--- TEXT FOR ANALYSIS ---

The United Arab Emirates received a small contingent of Korean migrant workers in the late 1970s and early 1980s, but it was never a major destination. However, due to rapid growth since 2005, the country has come to have the Arab world's largest Korean population. As of 2008, there were roughly 2,500 South Koreans living in Dubai alone, largely businessmen working at the 90 Korean companies which operated in the country. Rapid population growth continued through 2011; by that year, South Korean consular statistics showed 5,665 of their nationals or former nationals living in the UAE, giving it the region's largest South Korean population, with more than twice as large a population as that in Saudi Arabia. Five were Emirati nationals, fourteen were international students, and the rest had other types of visas. 3,276 lived in Dubai, 1,982 in Abu Dhabi, 141 in Sharjah, 83 in Ajman, 67 in Ras al-Khaimah, 36 in Fujairah, and 22 in Umm al-Quwain.

Many South Koreans in the UAE are flight attendants working for the airline Emirates; the number of Koreans working for Emirates increased from 15 in 1998 to 620 as of 2007, mostly based out of Dubai. Dubai has the UAE's largest community of South Koreans. However, a consulate was not opened in Dubai until March 2008. In Abu Dhabi, Reem Investments plans to develop a residential complex for South Korean expatriates on Al Reem Island, and have engaged Gansam Architects of Seoul to design its 22,000 m2 cultural centre.

--- DATA PROVIDED ---

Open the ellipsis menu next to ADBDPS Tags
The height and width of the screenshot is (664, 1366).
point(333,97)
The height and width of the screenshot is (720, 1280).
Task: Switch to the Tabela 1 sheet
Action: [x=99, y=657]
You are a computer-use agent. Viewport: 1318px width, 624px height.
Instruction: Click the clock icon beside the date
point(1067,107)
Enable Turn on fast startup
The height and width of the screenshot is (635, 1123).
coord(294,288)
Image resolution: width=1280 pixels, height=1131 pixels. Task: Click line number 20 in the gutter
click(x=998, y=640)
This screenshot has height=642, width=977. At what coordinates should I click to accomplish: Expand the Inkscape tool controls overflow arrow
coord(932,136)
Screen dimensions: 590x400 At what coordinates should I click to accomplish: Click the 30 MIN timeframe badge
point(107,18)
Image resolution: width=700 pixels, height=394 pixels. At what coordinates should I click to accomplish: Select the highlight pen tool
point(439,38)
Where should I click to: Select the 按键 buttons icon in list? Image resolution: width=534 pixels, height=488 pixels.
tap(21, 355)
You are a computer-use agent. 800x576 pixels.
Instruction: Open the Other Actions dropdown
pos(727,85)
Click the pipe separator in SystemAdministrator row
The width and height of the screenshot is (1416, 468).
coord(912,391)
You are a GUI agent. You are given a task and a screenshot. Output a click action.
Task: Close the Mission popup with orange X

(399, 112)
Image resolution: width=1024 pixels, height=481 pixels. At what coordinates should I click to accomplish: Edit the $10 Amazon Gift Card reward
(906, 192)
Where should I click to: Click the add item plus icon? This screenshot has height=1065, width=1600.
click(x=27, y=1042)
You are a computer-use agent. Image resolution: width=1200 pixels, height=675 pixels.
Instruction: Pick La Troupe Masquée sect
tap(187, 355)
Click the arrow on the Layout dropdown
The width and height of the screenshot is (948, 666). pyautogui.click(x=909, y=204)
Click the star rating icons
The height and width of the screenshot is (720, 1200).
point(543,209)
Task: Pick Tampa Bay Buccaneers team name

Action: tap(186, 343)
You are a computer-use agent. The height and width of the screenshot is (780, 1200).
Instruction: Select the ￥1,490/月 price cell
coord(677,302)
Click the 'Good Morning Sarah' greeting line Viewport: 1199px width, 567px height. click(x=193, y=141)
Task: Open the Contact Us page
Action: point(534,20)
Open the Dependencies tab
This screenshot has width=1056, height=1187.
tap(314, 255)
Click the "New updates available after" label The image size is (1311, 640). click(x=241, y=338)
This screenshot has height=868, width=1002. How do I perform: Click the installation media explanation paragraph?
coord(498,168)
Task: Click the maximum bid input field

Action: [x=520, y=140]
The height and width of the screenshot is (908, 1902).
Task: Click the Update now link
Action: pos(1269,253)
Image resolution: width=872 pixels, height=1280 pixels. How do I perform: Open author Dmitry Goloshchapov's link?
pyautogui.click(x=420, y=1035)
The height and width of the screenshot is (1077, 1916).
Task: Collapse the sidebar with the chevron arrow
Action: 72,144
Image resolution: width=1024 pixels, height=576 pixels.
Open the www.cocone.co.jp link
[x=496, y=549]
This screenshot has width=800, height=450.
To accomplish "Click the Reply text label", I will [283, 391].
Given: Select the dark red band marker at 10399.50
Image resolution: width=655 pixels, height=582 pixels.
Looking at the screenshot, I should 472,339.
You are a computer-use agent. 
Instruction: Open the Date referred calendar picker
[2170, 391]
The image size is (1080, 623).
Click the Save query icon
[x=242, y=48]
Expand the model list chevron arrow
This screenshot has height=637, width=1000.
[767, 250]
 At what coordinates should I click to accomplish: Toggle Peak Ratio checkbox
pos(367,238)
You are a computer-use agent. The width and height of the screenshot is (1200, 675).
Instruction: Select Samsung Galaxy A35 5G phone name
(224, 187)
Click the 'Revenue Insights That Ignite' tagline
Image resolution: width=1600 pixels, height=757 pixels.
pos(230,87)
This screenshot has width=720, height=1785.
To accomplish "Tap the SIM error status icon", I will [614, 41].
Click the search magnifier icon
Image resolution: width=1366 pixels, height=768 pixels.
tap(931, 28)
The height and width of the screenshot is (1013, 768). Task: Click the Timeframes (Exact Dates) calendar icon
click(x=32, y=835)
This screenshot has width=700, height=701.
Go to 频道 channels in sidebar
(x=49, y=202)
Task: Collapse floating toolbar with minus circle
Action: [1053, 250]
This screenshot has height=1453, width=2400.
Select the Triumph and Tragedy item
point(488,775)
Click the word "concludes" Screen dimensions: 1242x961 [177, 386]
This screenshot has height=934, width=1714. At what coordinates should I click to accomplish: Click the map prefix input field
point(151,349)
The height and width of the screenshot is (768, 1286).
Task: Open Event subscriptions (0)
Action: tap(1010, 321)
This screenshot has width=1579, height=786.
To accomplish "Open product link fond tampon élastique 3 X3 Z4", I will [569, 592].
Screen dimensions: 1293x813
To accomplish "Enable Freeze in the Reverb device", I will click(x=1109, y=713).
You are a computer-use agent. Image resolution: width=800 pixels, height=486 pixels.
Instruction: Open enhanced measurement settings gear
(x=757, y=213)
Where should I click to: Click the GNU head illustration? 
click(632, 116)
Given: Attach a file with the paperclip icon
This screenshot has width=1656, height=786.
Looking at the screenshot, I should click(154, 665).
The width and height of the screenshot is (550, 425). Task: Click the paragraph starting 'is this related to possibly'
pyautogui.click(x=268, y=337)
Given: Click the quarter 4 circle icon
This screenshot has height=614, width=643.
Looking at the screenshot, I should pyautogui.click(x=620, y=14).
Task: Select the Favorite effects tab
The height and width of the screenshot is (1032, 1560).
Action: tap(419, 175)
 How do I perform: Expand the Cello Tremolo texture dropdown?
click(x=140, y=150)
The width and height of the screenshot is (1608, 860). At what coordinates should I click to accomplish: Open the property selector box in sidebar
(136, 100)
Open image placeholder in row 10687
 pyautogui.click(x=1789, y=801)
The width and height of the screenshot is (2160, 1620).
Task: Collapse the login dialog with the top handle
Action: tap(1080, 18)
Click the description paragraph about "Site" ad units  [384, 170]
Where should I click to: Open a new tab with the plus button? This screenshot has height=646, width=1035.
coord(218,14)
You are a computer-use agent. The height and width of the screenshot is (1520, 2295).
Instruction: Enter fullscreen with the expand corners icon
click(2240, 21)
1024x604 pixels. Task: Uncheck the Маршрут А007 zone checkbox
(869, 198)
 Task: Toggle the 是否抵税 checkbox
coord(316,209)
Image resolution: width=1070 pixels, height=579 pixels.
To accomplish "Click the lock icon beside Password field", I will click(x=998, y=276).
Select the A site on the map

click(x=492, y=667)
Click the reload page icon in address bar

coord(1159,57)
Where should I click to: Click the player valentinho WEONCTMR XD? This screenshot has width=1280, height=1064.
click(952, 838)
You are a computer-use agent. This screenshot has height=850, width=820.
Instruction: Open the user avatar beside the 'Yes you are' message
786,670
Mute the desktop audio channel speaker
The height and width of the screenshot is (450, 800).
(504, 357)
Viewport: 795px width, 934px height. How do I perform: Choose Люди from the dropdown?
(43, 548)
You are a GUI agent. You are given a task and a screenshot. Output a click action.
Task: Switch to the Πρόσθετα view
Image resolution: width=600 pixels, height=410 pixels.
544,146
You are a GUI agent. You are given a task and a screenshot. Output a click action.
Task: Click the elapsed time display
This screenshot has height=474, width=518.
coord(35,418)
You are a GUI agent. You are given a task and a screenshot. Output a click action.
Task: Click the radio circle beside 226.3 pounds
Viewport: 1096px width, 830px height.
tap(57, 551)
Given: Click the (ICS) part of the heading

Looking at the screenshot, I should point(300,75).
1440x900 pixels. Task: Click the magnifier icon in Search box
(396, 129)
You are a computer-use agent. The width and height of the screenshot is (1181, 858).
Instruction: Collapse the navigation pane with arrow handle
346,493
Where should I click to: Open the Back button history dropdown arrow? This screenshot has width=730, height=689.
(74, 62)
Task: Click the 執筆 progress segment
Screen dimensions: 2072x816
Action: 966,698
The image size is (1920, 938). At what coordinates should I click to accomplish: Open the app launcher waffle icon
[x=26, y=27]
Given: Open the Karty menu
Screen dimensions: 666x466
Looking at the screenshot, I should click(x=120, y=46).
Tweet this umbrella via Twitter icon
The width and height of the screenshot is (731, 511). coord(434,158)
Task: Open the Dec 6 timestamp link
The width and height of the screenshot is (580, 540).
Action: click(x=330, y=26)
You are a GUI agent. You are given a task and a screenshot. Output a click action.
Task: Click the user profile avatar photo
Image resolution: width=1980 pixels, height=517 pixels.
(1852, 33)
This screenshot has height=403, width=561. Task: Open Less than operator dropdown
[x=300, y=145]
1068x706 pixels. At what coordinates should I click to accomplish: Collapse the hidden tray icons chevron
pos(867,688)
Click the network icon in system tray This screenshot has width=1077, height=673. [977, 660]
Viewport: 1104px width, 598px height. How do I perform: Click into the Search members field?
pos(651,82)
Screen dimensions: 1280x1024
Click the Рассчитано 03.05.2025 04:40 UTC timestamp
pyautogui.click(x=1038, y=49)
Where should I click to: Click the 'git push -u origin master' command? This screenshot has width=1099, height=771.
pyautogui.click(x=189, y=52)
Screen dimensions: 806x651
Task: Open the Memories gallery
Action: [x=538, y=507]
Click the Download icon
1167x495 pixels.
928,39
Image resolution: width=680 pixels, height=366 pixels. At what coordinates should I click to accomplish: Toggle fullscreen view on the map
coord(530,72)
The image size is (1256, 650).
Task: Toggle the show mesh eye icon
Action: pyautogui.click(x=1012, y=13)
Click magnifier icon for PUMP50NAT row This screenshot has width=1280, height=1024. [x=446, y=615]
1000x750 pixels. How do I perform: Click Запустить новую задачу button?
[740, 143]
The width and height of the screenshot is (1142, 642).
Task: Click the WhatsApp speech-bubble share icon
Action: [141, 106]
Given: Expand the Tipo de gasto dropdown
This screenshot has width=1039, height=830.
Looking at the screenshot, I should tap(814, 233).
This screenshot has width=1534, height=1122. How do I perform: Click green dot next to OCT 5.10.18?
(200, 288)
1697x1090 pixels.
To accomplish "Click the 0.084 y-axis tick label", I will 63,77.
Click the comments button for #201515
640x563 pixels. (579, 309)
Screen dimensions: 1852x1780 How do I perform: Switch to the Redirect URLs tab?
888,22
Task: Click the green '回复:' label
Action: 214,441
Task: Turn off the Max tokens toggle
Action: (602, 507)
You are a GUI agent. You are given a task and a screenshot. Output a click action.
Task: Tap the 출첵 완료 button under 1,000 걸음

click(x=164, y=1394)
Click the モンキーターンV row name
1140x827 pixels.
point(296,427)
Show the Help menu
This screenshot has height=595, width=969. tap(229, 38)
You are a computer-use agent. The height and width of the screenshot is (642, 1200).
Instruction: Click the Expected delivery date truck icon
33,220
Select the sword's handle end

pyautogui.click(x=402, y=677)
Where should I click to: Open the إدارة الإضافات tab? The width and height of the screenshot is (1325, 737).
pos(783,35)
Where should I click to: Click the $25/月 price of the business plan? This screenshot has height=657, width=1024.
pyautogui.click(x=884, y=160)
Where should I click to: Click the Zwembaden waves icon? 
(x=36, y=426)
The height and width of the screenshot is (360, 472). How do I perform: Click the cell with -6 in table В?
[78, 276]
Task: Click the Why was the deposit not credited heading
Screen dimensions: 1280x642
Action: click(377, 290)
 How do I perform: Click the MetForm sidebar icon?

---

COMPLETE THE FOLLOWING.
a - From the passage on South Koreans in the UAE, quote the text starting with "Many South Koreans" and going on through "m2 cultural centre.".
b - List every place in the UAE that the passage on South Koreans in the UAE gives a 2011 resident count for.

SOLUTIONS TO THE TASKS.
a -
Many South Koreans in the UAE are flight attendants working for the airline Emirates; the number of Koreans working for Emirates increased from 15 in 1998 to 620 as of 2007, mostly based out of Dubai. Dubai has the UAE's largest community of South Koreans. However, a consulate was not opened in Dubai until March 2008. In Abu Dhabi, Reem Investments plans to develop a residential complex for South Korean expatriates on Al Reem Island, and have engaged Gansam Architects of Seoul to design its 22,000 m2 cultural centre.

b - Dubai, Abu Dhabi, Sharjah, Ajman, Ras al-Khaimah, Fujairah, Umm al-Quwain